→ What is asked: Rewrite the lines from the one containing "Task: Select Não for joint taxation option 02" through the one containing "Enable Fit to", switching "checkbox" to "check box" and leaving everything else unchanged.
**** Records for the task
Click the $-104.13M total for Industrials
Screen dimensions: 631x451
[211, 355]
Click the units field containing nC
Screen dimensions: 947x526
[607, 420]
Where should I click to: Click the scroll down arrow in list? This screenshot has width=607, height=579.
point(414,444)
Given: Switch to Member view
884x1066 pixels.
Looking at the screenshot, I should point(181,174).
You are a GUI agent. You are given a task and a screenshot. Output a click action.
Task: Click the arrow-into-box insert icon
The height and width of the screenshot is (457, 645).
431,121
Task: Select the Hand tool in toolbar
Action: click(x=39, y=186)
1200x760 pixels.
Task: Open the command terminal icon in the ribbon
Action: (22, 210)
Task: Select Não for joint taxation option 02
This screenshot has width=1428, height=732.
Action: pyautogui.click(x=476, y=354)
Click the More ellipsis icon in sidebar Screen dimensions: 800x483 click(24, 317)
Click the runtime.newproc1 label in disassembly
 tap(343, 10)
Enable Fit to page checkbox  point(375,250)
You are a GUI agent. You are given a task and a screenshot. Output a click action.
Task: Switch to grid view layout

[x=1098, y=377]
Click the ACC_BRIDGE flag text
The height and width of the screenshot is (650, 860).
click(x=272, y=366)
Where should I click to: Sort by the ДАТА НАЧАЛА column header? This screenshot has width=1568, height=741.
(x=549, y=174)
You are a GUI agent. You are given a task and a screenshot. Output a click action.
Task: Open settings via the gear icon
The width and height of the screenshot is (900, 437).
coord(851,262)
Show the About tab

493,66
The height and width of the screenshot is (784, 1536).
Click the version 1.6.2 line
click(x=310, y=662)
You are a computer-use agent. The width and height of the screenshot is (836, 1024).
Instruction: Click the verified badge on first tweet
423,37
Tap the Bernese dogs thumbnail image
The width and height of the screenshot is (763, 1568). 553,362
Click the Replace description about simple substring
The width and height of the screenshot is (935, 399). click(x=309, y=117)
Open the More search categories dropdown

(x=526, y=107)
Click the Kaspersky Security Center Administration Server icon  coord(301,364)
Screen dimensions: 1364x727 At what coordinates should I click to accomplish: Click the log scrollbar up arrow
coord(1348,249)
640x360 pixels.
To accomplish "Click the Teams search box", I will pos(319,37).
********
→ Result of this exercise:
Task: Select Não for joint taxation option 02
This screenshot has width=1428, height=732.
Action: pyautogui.click(x=476, y=354)
Click the More ellipsis icon in sidebar Screen dimensions: 800x483 click(24, 317)
Click the runtime.newproc1 label in disassembly
 tap(343, 10)
Enable Fit to page check box  point(375,250)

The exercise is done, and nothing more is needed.